> Extracted information:
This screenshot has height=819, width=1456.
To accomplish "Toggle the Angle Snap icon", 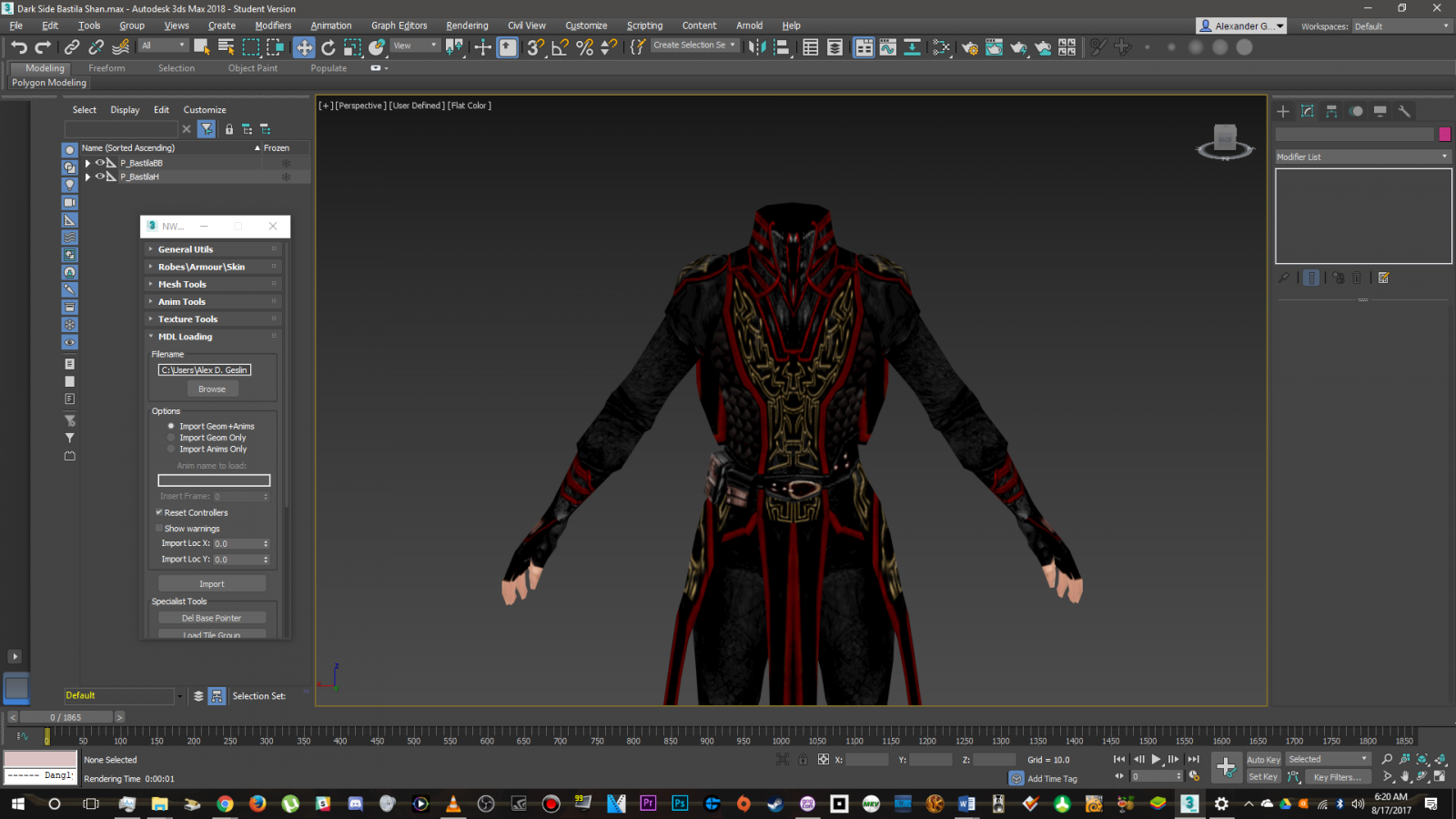I will 561,47.
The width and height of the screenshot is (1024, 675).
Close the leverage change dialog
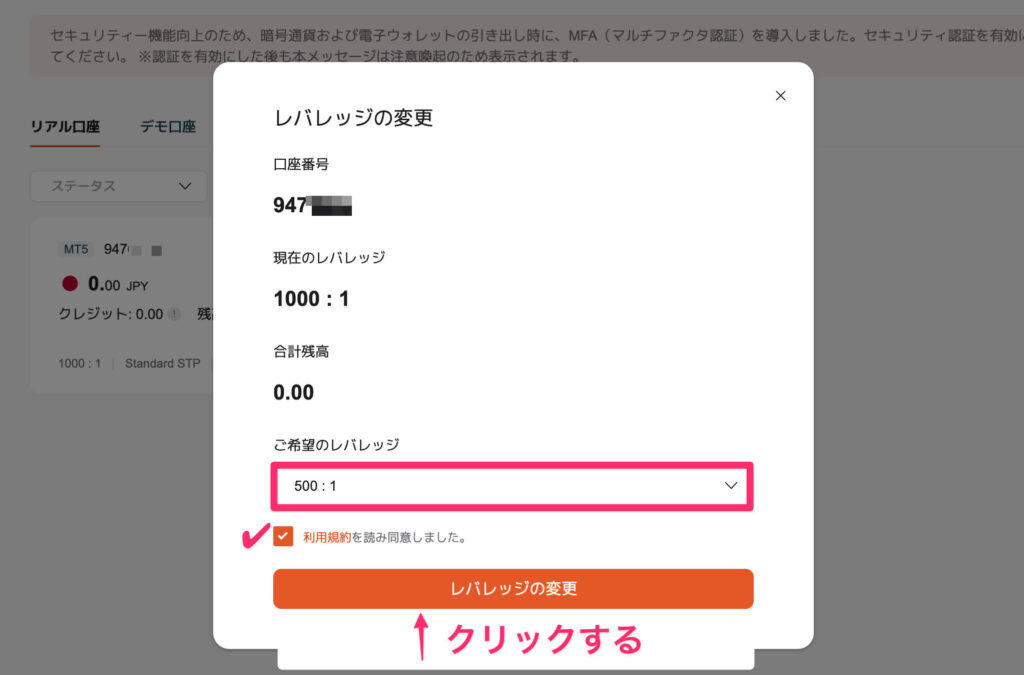[x=781, y=96]

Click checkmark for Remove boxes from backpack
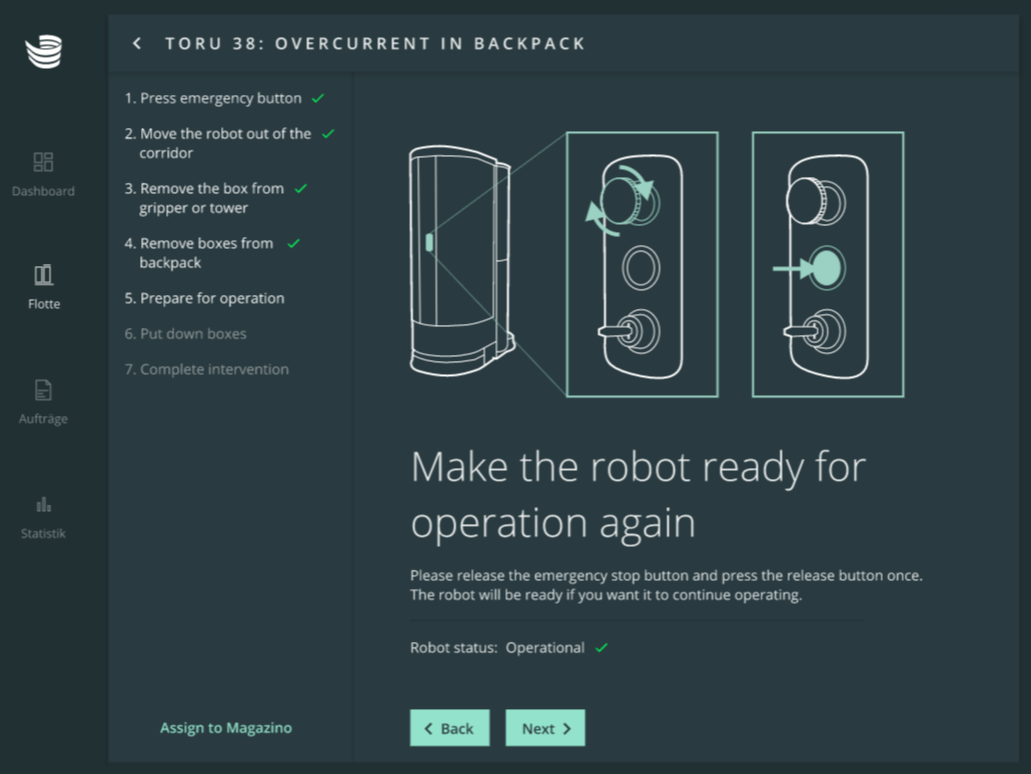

> What to produce: Scan the data above and report each line in which "screenshot" is present.

> Answer for the task:
This screenshot has height=819, width=1456.
The width and height of the screenshot is (1024, 675).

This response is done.